* TO DO
[A] For each statement below, say whether the passage on Aishalton agrees with it, answering yes or no and quoting the deciding words: (i) Aishalton District Hospital was founded in 1982; (ii) Aishalton Secondary School serves seven villages; (iii) Karaudarnau lies to the east of Aishalton.
[B] Pick up the passage on Aishalton below and continue it from the point where it stops.

* DOCUMENT SEGMENT

◇ ◇ ◇ ◇

Aishalton village is located in the Rupununi savannah lands in the South of Guyana, at an altitude of 187 metres. Neighbouring villages are Karaudarnau to the west and Awarewaunau to the east. Lethem, the regional capital of the Upper Takutu-Upper Essequibo region, is situated 180 km north west of Aishalton; and Dadanawa Ranch is located approximately halfway between these two centres.

===Transport===

The main transport route between Aishalton and the Guyana coastlands (the most populated region of Guyana, and the home of the country's capital, Georgetown) is the unpaved Linden-Lethem Road. From Lethem, travelers use private vehicles to traverse the 180 km dirt track between Lethem and Aishalton. Up until 2008, the Rupununi River Bridge at Katoonarib afforded a crossing-point between Aishalton and Lethem. In 2008 however, the bridge—which cost 16 million Guyanese dollars to construct—collapsed. In the 1990s an Airplane landing strip was built in Aishalton. The IATA airport code of the Aishalton Airport is AHL.

==Services and facilities==

Aishalton is served by a Rural Library Centre that was established in 1976 as part of the National Library of Guyana's expansion of its rural library service.

Aishalton District Hospital was founded in 1982, and it is the only hospital in the southern sub-section of Region 9. It serves over seven villages, with between 20 and 40 outpatients being treated on a daily basis, and approximately 20 patients admitted every month. It has a staff-force of around 18 people. According to a report in Stabroek News that was based on interviews with hospital staff members, Aishalton District Hospital suffers from limited resources and a number of other problems. The supply of electricity to the hospital has been limited to three hours per day since the hospital generator provided by Remote Area Medical ceased to work in 2008. Hospital staff also reported an inadequate supply of water, and insufficient staffing. Patients with serious conditions have to be transferred to hospitals in either Lethem or Georgetown, but the hospital also struggles with a lack of transportation and reliable transport routes.

Aishalton has both primary school and secondary schools. Aishalton Secondary School was established in 1999, and serves the six villages of the South sub-section of Region 9. In 2009, the secondary school was reported to be suffering from overcrowding.

◇ ◇ ◇ ◇

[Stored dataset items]

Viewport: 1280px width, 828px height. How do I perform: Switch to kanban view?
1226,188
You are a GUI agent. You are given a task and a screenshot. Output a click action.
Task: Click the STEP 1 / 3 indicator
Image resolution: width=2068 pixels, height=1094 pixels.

◇ ◇ ◇ ◇

* RESULTS IN ORDER
[A]
(i) Yes: "Aishalton District Hospital was founded in 1982"
(ii) No: "serves the six villages of the South sub-section of Region 9"
(iii) No: "Neighbouring villages are Karaudarnau to the west and Awarewaunau to the east."

[B]
An internet service was introduced in the village in the 1990s. Prior to the introduction of internet, communications facilities in Aishalton were limited to radio as there is no telephone service in the village or the surrounding area.

==Population and culture==

The population of Aishalton is predominantly Wapishana Amerindian. The last remaining Taruma speakers are also located in the area.

The main religion in the village is Christianity, with the majority of inhabitants identifying as Roman Catholics and smaller numbers as Pentecostal Christians, Seventh-day Adventists and Anglicans. A very small number of people belong to Hindu and Muslim faiths. The principal economic activities in the village are farming, fishing, and forestry.

Every year, Aishalton takes part in the August Games—a sporting festival for the six villages of the South sub-section of Region 9, which was inaugurated in 1995. The games involve football, softball cricket and volleyball competitions. On the last day of the games a number of competitions are held to celebrate the Wapishana way of life, including traditional Wapishana activities such as cassava-grating and ant-stinging.

Local cuisine is reflective of traditional Wapishana culture. Cassava is the main staple that is used in cooking, and is used to make cassava bread, a marinating sauce called cassareep, farine (similar to cous-cous), and an alcoholic drink called parakari. The production of parakari involves a complicated process with thirty different stages, and the use of a sophisticated fermentation technology. The fermentation of parakari involves the use of an amylolytic mold (Rhizopus), and it is the only known fermented drink to be produced by the indigenous peoples of the Americas that involves the use of an amylolytic process.